The recent release of two guidance documents addressing current FDA enforcement policies for medical devices that are Medical Device Data Systems (MDDS) and mobile applications (mobile apps), provide further evidence that when it comes to health IT products, FDA’s policy aims to keep unnecessary FDA regulation from impeding the progress of new technologies that offer important benefits in the delivery of health care services and in supporting individual health needs.

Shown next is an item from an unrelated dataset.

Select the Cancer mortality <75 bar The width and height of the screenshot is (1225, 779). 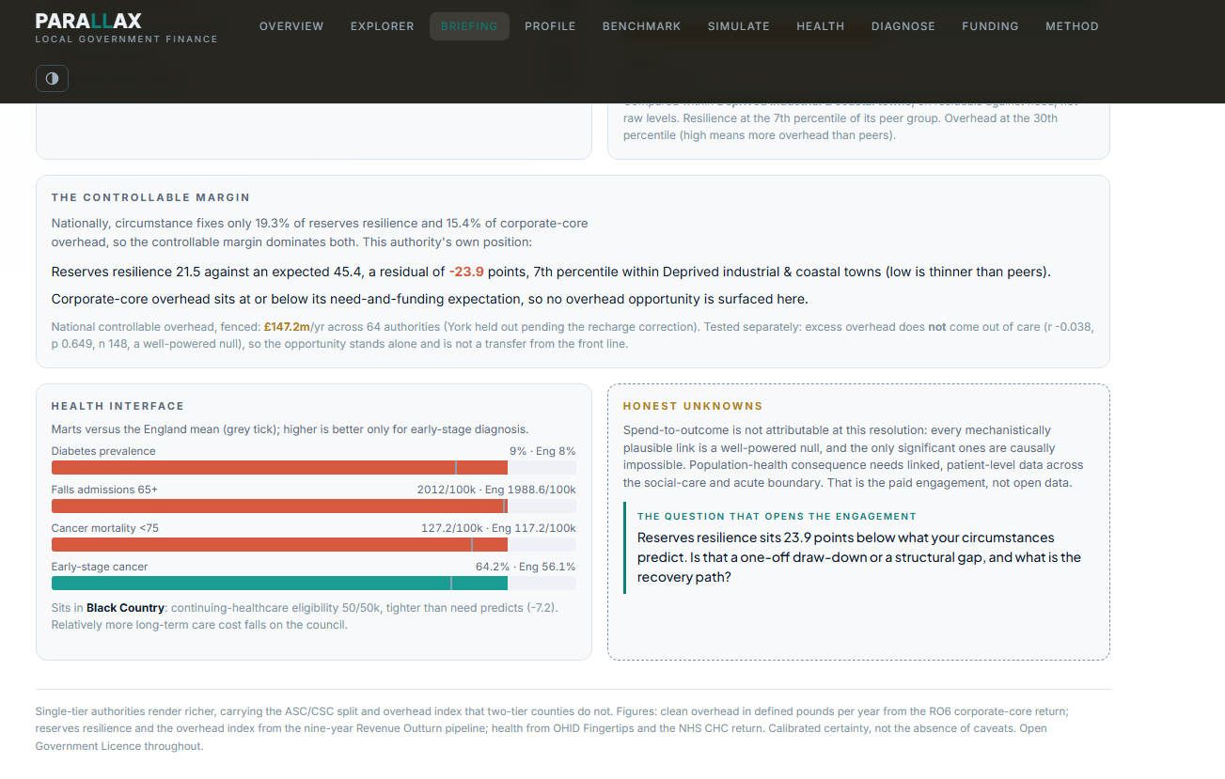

The agency justified its MDDS policy based on the low risk to patients MDDS products present, as well as the important role these devices can play in the digital sphere of healthcare. This most recent guidance provides further evidence of FDA’s readiness to exercise enforcement discretion to avoid the imposition of unnecessary regulatory requirements on MDDS products. In issuing the new guidance, FDA emphasized that MDDS products pose low risks to patients and have the potential to play an important role in the digital sphere of healthcare. The new guidance is consistent with FDA’s decision in 2011 to reclassify MDDS from class III (high risk) to class I (low risk) and with similar policy decisions loosening oversight on low risk devices, including the August 2014 draft guidance exempting certain class I and class II devices from premarket notification requirements.
Concurrently, FDA updated its mobile applications guidance to be consistent with its current position regarding MDDS. FDA’s updated Mobile Medical Applications Guidance, originally issued in June 2013, explains FDA oversight of mobile apps is risk-based and limited to those apps that, depending on functionality, could cause harm to patients if they failed to work properly.